▶ **Problem requirements**: State how many lines in the following entries hold the word "next". The reply is that number only.
◆ ◆ ◆ ◆ ◆ ◆ ◆
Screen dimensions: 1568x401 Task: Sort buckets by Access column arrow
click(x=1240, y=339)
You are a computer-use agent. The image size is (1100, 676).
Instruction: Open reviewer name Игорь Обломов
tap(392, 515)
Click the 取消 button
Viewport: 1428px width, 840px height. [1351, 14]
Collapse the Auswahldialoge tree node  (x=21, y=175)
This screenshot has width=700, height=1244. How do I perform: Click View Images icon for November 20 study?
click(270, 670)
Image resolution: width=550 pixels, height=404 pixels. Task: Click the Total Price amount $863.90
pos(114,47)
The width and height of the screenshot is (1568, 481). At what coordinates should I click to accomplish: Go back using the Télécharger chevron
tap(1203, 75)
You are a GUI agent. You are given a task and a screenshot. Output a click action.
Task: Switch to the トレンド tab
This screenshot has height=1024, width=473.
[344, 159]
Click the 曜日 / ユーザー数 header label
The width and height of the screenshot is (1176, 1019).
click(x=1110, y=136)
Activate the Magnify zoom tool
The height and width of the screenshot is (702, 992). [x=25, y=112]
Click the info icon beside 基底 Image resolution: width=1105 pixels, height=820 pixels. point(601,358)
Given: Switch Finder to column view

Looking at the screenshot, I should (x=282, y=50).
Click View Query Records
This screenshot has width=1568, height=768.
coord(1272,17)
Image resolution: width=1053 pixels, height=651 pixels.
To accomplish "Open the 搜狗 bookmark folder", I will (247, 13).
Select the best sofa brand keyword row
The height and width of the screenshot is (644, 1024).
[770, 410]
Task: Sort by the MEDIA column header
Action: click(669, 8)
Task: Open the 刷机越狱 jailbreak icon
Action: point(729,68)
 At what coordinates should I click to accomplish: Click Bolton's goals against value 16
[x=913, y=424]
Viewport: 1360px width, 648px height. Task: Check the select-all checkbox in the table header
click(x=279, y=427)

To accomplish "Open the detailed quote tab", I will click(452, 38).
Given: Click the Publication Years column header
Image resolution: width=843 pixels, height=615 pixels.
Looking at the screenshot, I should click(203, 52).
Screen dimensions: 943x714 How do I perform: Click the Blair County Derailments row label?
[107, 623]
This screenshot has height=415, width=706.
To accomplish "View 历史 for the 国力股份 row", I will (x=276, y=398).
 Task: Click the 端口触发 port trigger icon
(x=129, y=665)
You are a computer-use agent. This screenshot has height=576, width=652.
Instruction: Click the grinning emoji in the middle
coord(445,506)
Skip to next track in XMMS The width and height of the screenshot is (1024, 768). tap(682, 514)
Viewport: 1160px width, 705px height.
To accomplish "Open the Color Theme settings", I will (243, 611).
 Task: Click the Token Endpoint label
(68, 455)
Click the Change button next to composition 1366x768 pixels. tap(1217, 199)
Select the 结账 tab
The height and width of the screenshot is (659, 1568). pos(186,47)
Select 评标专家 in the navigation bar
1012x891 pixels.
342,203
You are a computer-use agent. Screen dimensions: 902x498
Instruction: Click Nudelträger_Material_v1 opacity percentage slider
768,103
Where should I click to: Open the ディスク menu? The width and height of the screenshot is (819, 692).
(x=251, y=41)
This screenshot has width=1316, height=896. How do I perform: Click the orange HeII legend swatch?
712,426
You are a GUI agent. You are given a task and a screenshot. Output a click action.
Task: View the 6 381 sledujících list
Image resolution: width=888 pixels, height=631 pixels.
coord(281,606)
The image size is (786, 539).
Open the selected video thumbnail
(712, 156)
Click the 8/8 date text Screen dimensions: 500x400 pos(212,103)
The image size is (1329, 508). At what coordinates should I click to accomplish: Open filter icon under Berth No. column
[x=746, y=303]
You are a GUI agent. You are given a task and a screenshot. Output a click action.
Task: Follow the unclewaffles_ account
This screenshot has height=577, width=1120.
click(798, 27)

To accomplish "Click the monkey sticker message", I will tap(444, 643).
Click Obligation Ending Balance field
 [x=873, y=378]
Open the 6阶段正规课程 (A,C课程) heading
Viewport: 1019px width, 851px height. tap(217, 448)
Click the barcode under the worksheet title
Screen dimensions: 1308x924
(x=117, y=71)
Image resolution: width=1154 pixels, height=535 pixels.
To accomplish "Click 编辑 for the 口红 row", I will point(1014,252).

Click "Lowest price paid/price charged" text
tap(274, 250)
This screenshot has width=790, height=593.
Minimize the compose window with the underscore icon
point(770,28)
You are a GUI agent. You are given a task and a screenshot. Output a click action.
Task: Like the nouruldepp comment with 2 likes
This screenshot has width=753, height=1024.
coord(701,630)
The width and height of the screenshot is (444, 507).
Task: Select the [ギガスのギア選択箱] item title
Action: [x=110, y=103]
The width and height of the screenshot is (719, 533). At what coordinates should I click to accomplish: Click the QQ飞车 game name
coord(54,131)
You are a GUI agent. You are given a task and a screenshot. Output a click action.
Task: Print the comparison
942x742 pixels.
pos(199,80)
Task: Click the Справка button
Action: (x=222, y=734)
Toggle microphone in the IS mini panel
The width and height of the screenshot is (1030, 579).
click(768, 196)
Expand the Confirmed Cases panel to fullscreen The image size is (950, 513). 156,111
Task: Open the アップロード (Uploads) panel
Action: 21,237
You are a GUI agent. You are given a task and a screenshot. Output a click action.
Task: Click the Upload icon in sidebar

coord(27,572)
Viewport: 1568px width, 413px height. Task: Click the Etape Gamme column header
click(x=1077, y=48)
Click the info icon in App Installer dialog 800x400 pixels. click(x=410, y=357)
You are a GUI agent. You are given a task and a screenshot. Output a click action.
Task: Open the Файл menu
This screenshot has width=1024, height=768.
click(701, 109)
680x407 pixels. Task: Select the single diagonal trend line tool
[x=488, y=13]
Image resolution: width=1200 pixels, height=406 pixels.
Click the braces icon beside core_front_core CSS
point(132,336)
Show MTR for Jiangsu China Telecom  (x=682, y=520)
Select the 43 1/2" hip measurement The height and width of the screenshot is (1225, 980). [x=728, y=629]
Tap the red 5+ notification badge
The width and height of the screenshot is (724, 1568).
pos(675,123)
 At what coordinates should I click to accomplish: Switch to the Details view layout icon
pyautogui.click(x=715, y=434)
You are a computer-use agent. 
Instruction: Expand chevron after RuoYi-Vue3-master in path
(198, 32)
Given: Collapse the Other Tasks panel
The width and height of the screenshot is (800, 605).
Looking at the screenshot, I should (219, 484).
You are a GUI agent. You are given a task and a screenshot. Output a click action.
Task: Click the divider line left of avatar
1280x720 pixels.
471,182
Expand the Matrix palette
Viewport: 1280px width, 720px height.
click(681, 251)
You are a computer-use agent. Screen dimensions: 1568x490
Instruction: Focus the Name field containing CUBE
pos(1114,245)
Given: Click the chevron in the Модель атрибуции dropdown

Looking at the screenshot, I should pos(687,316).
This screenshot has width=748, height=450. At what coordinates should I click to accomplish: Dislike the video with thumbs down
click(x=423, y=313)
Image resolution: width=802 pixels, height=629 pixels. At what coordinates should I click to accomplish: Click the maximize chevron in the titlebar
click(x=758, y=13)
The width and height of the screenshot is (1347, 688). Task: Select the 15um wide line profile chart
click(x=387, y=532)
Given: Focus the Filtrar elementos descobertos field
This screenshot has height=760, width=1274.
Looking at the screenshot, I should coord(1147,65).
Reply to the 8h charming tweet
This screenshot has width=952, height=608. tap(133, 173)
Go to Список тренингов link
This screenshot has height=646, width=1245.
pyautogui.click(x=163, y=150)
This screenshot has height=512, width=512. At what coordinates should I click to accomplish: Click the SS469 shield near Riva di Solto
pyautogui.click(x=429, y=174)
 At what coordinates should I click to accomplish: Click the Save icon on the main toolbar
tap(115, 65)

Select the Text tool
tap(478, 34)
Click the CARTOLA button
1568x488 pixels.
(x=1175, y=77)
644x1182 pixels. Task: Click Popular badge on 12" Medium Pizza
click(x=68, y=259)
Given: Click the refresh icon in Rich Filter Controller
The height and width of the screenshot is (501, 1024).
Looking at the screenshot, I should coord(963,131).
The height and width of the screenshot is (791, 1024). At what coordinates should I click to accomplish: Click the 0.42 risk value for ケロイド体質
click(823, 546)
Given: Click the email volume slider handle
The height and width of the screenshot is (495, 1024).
◆ ◆ ◆ ◆ ◆ ◆ ◆
▶ **Solution to this problem**: 2